I had already returned to my cage here; but
I heard from my brother Glaucus--who was captain of the watch in the
palace, and who learned a good many things before other people did--what
was going on out there, and I succeeded in having the daughters of
Philotas secretly brought to this temple, and preserved from sharing
their parents' fate.
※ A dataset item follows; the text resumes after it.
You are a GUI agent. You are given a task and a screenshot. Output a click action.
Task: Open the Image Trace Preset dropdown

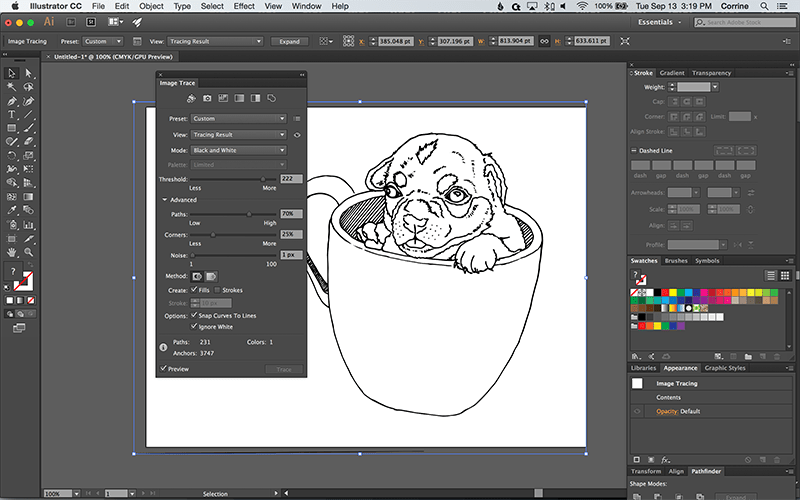[x=238, y=118]
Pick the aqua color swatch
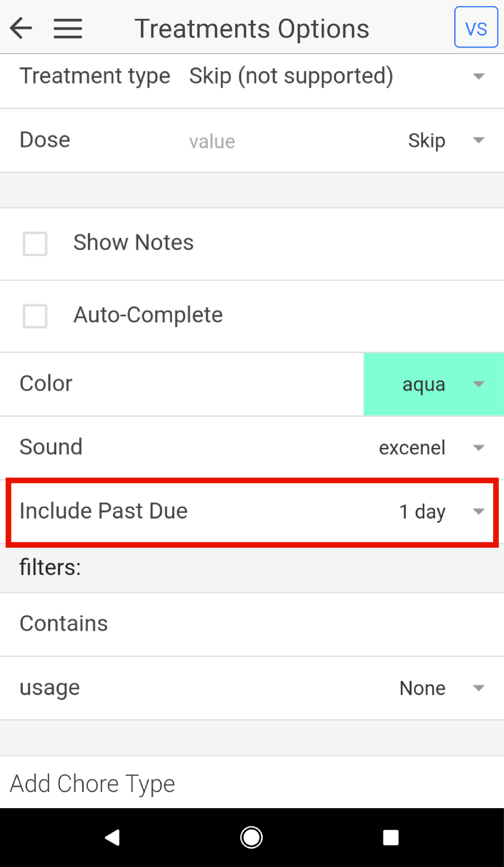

That is now five years ago, and now you know how it
happens, that the daughters of a man of rank carry water for the altar
of Serapis, and that I would rather an injury should be done to me than
to them, and that I would rather see Eulaeus eating some poisonous root
than fragrant peaches."
"And is Philotas still working in the mines?" asked the Roman, clenching
his teeth with rage.
"Yes, Publius," replied the anchorite. "A 'yes' that it is easy to say,
and it is just as easy too to clench one's fists in indignation--but
it is hard to imagine the torments that must be endured by a man like
Philotas; and a noble and innocent woman--as beautiful as Hera and
Aphrodite in one--when they are driven to hard and unaccustomed labor
under a burning sun by the lash of the overseer. Perhaps by this time
they have been happy enough to die under their sufferings and their
daughters are already orphans, poor children! No one here but the
high-priest knows precisely who they are, for if Eulaeus were to learn
the truth he would send them after their parents as surely as my name is
Serapion."
"Let him try it!" cried Publius, raising his right fist threateningly.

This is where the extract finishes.